Japanese yen’s status as a global safe-haven was bolstered Friday, pushing the USD/JPY to nearly one-year lows following another rout in the Chinese equities market.
USD/JPY plunged 1.1% to 116.84, putting the pair on track for its lowest close since January 2015. The USD/JPY has settled below the 100 and 200 simple moving averages, indicating further downside may be in store. Initial support is likely to be found at 116.68, the low from January 11. On the upside, the initial resistance test is at the 118.32 technical level.
The USD/JPY has plunged 4.6% since December 18 amid sharp fluctuations in the US dollar and renewed volatility in global equities. Most of the pair’s losses over the past month have occurred in the last two weeks in response to plunging Asian stocks.
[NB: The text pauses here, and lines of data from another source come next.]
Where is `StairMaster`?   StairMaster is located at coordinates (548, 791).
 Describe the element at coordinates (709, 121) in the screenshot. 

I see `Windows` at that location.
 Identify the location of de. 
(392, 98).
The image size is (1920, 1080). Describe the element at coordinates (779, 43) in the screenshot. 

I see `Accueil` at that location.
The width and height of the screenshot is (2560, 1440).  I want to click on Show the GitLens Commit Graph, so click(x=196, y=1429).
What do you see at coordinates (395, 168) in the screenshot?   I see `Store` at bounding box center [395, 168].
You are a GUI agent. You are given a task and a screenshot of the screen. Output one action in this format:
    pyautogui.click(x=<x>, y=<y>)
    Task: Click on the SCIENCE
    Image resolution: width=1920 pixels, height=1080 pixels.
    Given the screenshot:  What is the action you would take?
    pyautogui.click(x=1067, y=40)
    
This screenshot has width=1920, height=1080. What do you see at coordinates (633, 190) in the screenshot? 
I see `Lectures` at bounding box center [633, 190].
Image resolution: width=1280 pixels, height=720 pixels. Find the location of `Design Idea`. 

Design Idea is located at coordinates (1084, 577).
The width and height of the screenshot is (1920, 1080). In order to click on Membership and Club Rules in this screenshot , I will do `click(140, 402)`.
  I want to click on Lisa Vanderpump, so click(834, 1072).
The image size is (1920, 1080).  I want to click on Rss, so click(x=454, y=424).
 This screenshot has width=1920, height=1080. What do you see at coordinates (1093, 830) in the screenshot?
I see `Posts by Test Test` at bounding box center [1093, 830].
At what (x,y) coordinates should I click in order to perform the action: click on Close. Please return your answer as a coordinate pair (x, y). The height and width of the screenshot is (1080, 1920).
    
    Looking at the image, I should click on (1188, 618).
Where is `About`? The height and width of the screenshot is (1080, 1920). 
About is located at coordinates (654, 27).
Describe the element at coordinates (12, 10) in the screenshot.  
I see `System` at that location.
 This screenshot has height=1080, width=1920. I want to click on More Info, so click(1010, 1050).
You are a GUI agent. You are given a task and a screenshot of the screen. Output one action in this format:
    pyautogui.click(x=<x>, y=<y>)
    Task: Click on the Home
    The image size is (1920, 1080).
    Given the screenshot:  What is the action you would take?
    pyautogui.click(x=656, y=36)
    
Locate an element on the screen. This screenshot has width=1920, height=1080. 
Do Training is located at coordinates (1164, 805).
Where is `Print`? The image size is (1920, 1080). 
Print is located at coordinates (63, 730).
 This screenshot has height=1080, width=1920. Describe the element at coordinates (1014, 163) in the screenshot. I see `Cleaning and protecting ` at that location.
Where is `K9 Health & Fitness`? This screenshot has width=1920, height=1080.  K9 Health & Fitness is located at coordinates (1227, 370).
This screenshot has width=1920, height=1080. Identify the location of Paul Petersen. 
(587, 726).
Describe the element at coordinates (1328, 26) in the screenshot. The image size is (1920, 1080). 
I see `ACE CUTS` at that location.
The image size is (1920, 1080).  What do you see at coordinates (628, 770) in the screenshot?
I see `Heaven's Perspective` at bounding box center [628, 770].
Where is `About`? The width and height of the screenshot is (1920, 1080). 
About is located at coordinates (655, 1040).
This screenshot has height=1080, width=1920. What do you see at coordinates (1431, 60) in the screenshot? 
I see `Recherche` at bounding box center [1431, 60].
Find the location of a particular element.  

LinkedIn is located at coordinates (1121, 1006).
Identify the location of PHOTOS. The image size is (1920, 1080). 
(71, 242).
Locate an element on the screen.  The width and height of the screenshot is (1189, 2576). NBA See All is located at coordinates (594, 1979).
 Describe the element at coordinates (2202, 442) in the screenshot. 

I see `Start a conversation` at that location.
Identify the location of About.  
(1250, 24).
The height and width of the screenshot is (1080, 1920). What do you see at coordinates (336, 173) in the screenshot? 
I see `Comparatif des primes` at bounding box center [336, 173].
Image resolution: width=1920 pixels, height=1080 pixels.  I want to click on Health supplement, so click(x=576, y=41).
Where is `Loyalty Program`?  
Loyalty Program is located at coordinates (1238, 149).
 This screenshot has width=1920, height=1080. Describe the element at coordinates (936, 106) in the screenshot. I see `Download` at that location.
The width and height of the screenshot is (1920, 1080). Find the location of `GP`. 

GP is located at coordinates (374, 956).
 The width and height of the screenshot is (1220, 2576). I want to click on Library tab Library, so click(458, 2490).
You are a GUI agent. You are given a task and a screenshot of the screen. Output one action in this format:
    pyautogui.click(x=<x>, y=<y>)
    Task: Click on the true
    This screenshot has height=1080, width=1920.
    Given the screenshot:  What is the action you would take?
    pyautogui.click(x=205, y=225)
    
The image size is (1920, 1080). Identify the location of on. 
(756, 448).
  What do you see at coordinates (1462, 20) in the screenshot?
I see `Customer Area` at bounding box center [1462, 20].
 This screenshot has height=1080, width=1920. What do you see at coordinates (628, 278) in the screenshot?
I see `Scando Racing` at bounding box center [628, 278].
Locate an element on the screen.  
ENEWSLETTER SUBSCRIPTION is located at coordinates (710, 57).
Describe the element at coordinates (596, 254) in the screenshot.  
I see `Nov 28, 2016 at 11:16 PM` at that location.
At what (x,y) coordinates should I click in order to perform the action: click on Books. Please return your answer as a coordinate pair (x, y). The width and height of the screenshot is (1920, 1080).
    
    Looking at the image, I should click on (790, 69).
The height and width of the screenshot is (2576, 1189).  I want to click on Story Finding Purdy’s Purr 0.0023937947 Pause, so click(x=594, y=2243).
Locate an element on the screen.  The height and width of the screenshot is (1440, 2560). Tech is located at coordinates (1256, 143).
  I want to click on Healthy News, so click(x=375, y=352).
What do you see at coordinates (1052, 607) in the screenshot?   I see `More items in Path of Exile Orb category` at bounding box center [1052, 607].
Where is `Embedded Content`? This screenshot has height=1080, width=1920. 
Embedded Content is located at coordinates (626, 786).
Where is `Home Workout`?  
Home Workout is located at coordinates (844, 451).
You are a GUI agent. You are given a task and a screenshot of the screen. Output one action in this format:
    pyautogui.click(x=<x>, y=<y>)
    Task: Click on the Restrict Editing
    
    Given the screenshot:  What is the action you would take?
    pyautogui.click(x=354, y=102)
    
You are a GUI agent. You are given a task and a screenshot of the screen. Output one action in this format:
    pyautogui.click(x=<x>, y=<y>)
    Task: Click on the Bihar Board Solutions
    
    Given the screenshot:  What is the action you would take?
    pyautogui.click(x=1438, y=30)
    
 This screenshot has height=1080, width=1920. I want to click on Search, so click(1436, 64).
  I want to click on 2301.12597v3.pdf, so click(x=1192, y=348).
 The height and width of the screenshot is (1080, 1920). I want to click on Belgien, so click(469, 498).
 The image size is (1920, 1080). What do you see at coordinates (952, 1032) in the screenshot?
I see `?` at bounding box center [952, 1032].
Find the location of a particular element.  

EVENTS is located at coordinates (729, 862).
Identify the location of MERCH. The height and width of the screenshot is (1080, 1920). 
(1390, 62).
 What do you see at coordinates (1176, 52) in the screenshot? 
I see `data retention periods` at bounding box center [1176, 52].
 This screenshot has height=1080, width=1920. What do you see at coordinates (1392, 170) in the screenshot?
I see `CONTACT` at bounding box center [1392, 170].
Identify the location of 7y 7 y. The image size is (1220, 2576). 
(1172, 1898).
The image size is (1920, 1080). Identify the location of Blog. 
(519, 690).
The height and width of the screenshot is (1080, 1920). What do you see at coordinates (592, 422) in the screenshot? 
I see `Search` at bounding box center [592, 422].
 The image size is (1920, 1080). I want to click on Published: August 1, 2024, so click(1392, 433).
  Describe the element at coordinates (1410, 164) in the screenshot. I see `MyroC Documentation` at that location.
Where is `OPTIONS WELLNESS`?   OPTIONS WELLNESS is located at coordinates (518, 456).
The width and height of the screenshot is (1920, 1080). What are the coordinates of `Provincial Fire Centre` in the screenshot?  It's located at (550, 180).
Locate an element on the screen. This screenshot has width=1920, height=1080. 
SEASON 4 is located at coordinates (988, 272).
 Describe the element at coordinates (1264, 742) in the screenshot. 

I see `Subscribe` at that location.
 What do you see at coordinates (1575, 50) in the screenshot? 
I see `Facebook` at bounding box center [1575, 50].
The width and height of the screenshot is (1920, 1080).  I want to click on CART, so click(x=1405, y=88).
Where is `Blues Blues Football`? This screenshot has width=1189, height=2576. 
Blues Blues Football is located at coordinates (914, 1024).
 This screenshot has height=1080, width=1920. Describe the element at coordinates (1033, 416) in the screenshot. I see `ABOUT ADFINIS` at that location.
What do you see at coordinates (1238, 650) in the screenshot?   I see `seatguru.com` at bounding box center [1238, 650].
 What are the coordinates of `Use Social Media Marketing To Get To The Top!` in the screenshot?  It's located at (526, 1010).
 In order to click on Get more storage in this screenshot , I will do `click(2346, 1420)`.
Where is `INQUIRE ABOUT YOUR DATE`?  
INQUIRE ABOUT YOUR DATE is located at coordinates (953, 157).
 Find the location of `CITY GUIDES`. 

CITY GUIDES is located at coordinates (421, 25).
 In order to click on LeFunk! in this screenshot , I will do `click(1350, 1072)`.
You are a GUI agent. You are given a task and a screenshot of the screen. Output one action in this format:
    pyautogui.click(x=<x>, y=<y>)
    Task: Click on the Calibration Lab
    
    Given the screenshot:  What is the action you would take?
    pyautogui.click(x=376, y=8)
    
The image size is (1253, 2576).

As a funding currency that is also seen as a global haven against risk, the Japanese yen is typically more attractive during periods of economic and financial tumult.
Volatility returned to the global financial markets on Friday, with China’s benchmark Shanghai Composite Index closing at its lowest level since December 2014. The Shanghai Composite closed down 3.6% at 2,900.97. With the loss, the Shanghai Index is down a staggering 18% since the start of January, putting the pressure back on the People’s Bank of China to nurture the market back to health.
Japanese stocks continued to slide on Friday, with the Nikkei 225 Index falling 0.5%. That marked the Nikkei’s eighth decline this year, a vicious streak that has shaved nearly 10% off the major index.
American stock futures plunged in pre-market activity, with the Dow Jones trading nearly 400 points lower. Investors on Wall Street are likely to be weary of disappointing retail sales figures out of Washington on Friday that showed a decline in consumer spending during the holidays.
US retail sales fell 0.1% in December following a rise of 0.4% the previous month. Excluding automobiles, retail sales were still down 0.1%.
Separately, industrial production figures fell for a third consecutive month in December, a sign the country’s manufacturing recession was worsening amid warmer than usual weather. Industrial production fell 0.4% in December following a 0.6% drop the previous month. The industrial sector’s capacity utilization rate also fell to 76.5% in December from 76.8% the month before.